Research aimed at developing effective public health programs by definition provides evaluative information that helps determine what kinds of interventions work. For example, the Inner-City Asthma Study investigates not only the impact on asthma severity of reducing exposure to allergens and receiving proper medical care, but also the role of physician education and feedback in supporting the management of asthma.

Urgent Needs: Evaluation of Asthma Programs

Evaluate public health and health services interventions. Disseminate results. While some programs that educate patients and families about asthma management have been rigorously evaluated, most local and regional asthma coalition efforts that mobilize the broader community have not. To rapidly extend primary care and public health programs so that large numbers of asthma patients receive quality care, public health practitioners need to understand the characteristics of successful programs implemented in a variety of settings. Strengthening three aspects of evaluation could enhance the knowledge base about how to cost-effectively scale up public health programs and ensure that they significantly reduce rates of morbidity and mortality from asthma.

First, there is a need for appropriate tools to evaluate the effectiveness of asthma intervention strategies. Second, there is a need to build in an evaluation component, and sufficient funding to support it, to all public health programs that address asthma (11).
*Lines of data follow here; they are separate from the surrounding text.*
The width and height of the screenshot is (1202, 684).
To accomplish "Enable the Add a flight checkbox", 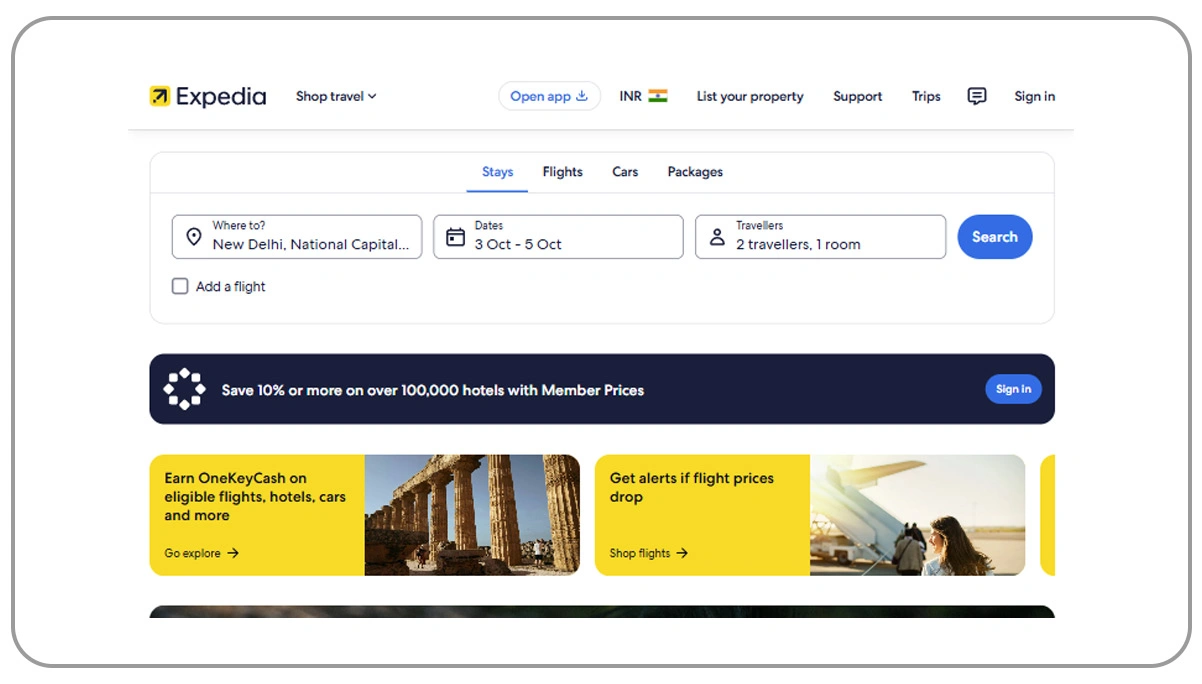I will click(x=180, y=286).
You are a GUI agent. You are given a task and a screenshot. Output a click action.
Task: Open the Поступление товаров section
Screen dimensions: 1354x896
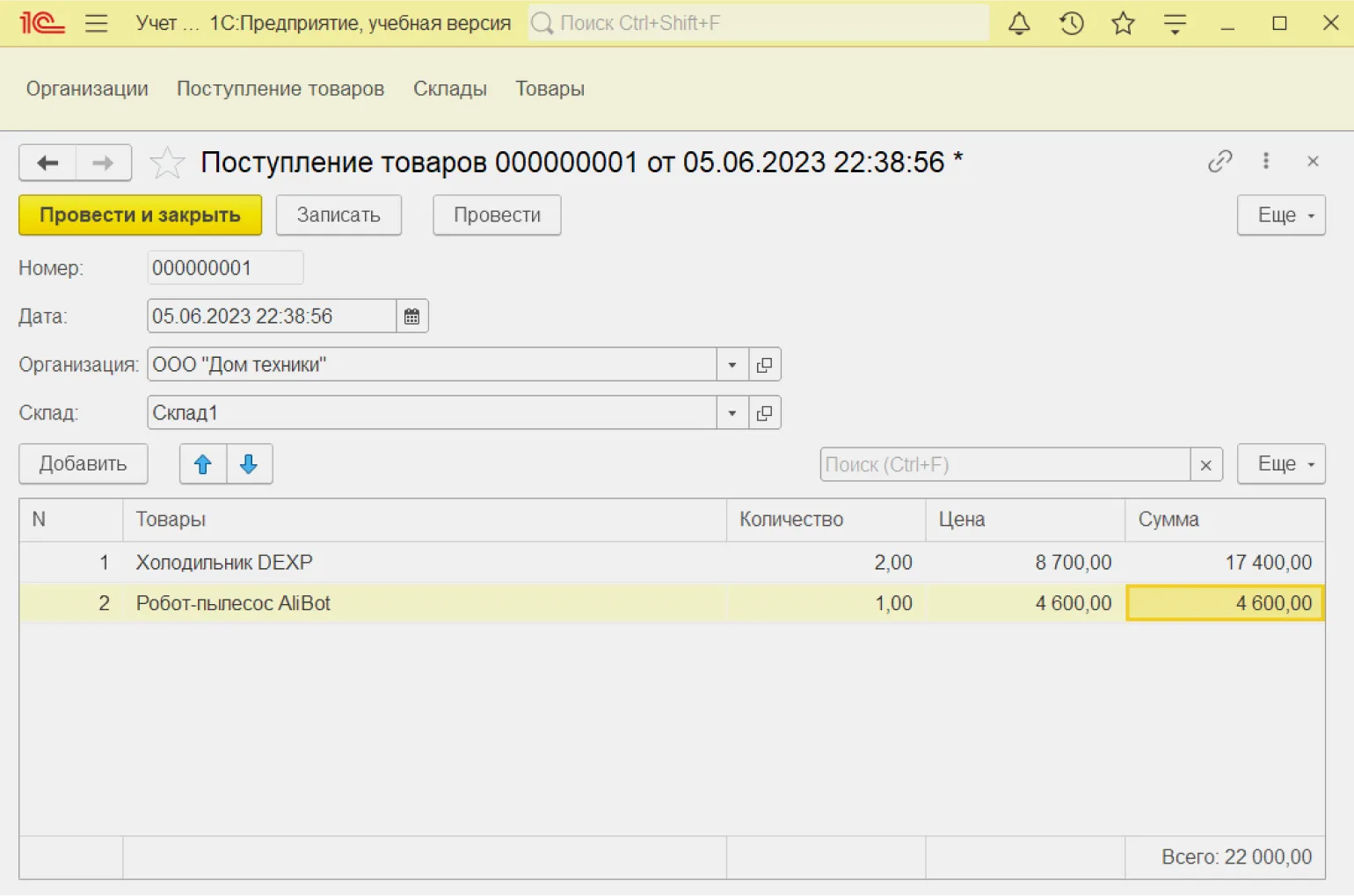pos(280,89)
Third, there is a need to disseminate evaluations of asthma programs and encourage the use of such evaluations in designing and funding programs. Evaluation analyses combined with relevant research findings will help delineate determinants of success and failure in reducing the burden of asthma.


Notes:

6. Tolerance is an immune state that can be induced, and that results in long term blocking of immune responses. Tolerance induction has recently been shown to be very promising for blocking immune responses leading to rejection of organs after transplantation.

7. Coordinating Committee member organizations are listed in Appendix F.

8. Recurrent episodes of cough and wheezing are almost always due to asthma in both children and adults. However, children are often diagnosed with bronchitis , bronchiolitis, or pneumonia, even though the signs and symptoms are most compatible with asthma (58) .

9. Many of these surveys are carried out by CDC's National Center for Health Statistics (NCHS). State-based surveillance supported by the National Institute for Occupational Safety and Health has been used to identify high risk industries, occupations and substances .

10. A number of current activities and urgent needs related to the evaluation of asthma programs were described in Priority Area II and are not repeated here.

11. Elements of such evaluations might include: whether an intervention program has an impact on reducing the health burden of asthma and to what degree; whether the activities themselves work as planned, such as whether the intended audience is reached, whether they understand what was taught, and whether they modify behavior as a result; whether the processes used to implement the activity are effective and sustainable over the long-term; and whether the intervention or activity is cost-effective.